This is the second time I've read this book after an interval of nearly 25 years. It was not as bland this time around as I remember it, although I still have misgivings. Had Kurt's behaviour been explained by PTSD I could have accepted his rampant sexual encounters as a result, but somehow the whole book was page after page after page of seductions, a man on a seemingly self-destructive path acting out whatever was going on inside him by moving from one man to another.
Oddly enough, for the sheer quantity of sex, there was a paucity of descriptive sex, often encounters described with euphemisms and allusions. Maybe that was because of the time at which it was written and what would be acceptable to the audience this book was aimed at, however at the same time "stick books" were very popular. I'd have liked less quantity and more quality in that area.
Kurt Strom reminded me of a very close friend and most likely, had the character been a real person, would have ended up like my friend did, bitter at the loss of his beauty and frustrated that the men he craved would not give him the time of day. But, perhaps that was the moral Mr. Nelson intended us to discover for ourselves.
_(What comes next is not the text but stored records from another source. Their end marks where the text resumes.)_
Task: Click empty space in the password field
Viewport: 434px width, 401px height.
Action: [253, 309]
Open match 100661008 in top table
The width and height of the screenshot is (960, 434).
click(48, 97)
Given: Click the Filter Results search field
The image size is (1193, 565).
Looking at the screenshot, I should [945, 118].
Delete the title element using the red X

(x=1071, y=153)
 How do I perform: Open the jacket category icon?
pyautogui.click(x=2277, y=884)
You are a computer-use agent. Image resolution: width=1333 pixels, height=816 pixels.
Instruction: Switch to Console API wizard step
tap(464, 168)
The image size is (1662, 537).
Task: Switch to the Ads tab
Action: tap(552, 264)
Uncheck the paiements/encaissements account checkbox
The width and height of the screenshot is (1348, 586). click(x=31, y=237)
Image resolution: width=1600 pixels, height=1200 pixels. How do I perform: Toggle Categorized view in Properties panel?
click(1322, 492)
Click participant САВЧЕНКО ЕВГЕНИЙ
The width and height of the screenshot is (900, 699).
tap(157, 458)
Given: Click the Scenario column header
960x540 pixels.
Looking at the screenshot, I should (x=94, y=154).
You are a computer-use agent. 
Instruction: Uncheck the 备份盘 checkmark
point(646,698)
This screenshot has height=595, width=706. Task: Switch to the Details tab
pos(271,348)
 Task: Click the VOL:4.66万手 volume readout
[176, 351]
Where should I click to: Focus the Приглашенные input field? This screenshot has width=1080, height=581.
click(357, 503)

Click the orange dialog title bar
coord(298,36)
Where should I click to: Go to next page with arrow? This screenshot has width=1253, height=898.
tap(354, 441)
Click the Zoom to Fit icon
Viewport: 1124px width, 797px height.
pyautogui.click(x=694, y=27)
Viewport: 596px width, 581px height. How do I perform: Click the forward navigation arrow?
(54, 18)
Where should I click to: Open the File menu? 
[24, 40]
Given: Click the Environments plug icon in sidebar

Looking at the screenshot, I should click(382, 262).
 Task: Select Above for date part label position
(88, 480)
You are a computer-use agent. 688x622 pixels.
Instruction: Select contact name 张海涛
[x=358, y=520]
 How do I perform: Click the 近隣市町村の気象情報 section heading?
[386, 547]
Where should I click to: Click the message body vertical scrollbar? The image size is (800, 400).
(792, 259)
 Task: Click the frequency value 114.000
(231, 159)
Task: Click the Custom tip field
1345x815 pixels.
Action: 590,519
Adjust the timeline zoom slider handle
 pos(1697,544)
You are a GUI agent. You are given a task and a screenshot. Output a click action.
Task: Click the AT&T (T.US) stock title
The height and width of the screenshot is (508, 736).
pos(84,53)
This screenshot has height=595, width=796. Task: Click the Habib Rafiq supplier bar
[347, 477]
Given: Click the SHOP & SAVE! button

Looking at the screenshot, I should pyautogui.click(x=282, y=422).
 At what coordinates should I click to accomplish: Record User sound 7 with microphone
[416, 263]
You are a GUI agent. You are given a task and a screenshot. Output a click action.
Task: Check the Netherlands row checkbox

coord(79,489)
[These notes were made in 1989:]. I started by enjoying and ended up shuddering with revulsion - and if that wasn't the author's intent, there's cause for more shudders. The book starts out as a sort of episodic sexual romp (the first-person narrator, Kurt, is reading Roderick Random, as if to drive the point home). He's already mildly distasteful, preying on sleeping men. His particular "thing" is that he prefers mass seduction of straight men, and can't abide "sisters." The story is set in the late 60s, and the narrator is a Vietnam vet; the whole thing could be partly defended, I suppose, as an exercise in nostalgia for the good old days of pre-AIDS promiscuity. Those of us without nostalgia for any such thing cannot be expected to sympathize. There's also a misogynist passage or two which make very tough reading. Anyway, Kurt develops an ongoing relationship with Nick, a married state trooper, and together they work out and execute wilder and wilder scenarios for getting straight men of their acquaintance into bed. Nelson has given his narrator a truly astonishing gift of the gab, and an apparent immunity to being found out in his little plots. He lost me when the plots started getting violent; and eventually between them they commit murder (on a pair of murderers, but nonetheless...) What looks like possibly a conventional romance ending -Nick and Kurt finally settling down (although by this point one has ceased to care much) -is turned on its end with a vengeance; Kurt seduces Nick's father in the last chapter. The last sentence is, "It passed the time." Kurt's classy reading list does not save him from being utterly despicable - and in the end, it is not the sex, even the promiscuity, which makes him so, but simply a complete lack of humanity. He seems not to get very much out of his reading! One has heard of wolves in sheep's clothing. Panthers in the skins of men (the quotation is apparently Rimbaud) is an even more eloquent way of putting it (Kurt, of course, has a different explanation for the phrase).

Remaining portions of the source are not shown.